During the 2019 Special Operations Forces Industry Conference (SOFIC) in Tampa, Florida, General Richard Clark, the commander of the U.S. Special Operations Command (USSOCOM), offered an insight on the priorities and goals of America’s special operations forces (SOF).

“Today, SOCOM is focused squarely on the implementation of the national defense strategy,” he said during an address. “This strategy acknowledges the re-emergence of great power competition in a global security environment with continuing threats from globally-networked violent extremist organizations, but also a rogue state.”

According to the national defense strategy document, China and Russia pose the biggest threat to American national security and interests. And without much fanfare, America’s SOF units have already re-focused their training to deal with potential contingencies as they pertain to the two rival nations.

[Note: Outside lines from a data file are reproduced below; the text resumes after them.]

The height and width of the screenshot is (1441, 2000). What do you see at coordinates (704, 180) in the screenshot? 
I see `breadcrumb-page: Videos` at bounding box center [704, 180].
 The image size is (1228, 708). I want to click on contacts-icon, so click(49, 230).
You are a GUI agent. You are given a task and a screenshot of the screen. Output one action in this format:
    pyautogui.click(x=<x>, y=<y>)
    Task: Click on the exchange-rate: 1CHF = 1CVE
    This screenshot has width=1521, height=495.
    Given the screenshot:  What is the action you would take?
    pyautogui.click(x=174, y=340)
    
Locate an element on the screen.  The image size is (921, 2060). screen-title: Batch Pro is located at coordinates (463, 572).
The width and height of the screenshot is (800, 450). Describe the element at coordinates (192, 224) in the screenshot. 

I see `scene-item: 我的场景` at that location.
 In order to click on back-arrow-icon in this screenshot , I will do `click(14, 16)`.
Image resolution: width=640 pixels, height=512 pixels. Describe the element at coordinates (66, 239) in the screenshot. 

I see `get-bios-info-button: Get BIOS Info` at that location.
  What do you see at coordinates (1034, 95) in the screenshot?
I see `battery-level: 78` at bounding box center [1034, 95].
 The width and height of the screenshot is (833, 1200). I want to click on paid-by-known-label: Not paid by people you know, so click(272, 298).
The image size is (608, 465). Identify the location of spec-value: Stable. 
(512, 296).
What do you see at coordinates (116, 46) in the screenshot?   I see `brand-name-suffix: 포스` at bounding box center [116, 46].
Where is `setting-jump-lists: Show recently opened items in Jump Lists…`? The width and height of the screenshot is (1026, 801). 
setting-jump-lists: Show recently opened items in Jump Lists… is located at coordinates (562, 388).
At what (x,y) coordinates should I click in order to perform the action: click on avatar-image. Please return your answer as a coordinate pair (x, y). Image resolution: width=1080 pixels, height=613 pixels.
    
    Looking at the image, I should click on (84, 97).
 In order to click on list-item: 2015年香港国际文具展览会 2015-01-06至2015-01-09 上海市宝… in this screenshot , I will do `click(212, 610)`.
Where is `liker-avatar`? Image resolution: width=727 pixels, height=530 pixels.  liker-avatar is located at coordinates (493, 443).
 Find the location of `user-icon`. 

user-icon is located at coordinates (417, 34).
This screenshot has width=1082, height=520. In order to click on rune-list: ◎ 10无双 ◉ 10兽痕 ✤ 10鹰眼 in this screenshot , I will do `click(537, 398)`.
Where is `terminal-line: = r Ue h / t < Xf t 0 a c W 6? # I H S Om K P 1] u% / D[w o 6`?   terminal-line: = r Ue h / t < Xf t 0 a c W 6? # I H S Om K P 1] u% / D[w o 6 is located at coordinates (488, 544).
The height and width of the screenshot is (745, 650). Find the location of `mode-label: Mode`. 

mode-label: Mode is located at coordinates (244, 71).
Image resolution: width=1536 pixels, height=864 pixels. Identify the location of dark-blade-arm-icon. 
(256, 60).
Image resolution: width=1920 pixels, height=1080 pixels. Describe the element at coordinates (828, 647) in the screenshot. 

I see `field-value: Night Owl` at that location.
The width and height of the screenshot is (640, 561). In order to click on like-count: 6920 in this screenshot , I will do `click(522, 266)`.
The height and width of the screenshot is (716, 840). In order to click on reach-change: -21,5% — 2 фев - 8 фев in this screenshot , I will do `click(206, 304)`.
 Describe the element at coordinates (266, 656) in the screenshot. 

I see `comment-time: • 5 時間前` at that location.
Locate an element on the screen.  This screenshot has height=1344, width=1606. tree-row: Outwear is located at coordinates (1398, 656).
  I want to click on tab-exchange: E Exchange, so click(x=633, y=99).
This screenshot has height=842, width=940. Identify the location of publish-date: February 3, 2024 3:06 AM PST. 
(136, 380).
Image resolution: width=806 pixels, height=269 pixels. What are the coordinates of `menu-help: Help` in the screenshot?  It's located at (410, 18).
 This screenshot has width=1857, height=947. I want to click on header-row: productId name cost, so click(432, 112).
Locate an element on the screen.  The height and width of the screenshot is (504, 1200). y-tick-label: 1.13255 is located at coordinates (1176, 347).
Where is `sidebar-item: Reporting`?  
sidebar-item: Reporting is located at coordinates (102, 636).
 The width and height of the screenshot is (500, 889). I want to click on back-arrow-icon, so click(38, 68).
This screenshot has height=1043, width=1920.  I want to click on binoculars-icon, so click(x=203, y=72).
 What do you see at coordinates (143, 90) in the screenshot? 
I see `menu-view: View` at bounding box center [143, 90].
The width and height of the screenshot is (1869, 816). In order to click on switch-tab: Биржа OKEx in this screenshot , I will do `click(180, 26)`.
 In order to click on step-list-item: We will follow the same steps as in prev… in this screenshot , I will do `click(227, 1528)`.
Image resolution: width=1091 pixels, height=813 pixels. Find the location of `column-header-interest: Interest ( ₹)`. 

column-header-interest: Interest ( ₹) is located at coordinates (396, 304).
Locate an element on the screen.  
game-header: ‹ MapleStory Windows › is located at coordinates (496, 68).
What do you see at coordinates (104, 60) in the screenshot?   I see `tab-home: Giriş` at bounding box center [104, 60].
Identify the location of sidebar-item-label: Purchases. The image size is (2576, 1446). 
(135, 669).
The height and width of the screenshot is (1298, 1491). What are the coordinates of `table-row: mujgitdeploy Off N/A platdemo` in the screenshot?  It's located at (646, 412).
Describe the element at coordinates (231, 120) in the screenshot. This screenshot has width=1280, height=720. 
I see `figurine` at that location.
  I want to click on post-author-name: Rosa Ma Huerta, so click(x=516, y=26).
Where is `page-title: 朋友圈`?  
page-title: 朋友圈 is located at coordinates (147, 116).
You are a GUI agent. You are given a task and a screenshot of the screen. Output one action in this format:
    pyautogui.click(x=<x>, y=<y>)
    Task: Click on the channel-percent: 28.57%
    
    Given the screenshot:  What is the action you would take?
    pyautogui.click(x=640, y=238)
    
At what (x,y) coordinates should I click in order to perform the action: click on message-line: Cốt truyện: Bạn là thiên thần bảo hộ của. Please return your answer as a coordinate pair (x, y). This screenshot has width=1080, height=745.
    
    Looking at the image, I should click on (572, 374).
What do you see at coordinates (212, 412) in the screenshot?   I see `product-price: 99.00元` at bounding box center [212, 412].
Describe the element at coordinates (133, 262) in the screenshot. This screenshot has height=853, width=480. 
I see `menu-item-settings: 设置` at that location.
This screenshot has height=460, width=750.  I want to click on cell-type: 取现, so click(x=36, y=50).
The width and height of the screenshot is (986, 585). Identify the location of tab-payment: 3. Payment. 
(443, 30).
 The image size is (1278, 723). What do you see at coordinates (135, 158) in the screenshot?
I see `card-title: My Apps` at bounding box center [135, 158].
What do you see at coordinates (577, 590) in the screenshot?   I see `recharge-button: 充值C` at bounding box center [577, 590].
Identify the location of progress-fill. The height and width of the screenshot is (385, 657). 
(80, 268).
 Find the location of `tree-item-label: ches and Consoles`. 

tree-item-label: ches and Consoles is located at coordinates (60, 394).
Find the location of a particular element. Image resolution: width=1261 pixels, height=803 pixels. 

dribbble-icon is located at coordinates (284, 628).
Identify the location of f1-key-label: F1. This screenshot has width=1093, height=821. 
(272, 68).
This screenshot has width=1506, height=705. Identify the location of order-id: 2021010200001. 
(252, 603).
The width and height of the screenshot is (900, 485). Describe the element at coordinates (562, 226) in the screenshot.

General Clark became SOCOM’s commander last March after Army General Raymond Thomas retired. Now he faces the challenge of shifting the focus of America’s SOF from low-intensity conflicts and counterterrorism to state warfare. For decades many have questioned the strategic utility of SOF units. Indeed, in a conventional war, it is much harder for SOF units to make a strategic impact, whereas in conflicts like the ones in Afghanistan and Iraq, SOF units could display their strategic nature more easily by surgically dismantling the enemy’s leadership. Although the shift is necessary, it won’t be complete, as terrorist organizations will continue to pose a significant threat to U.S. national security.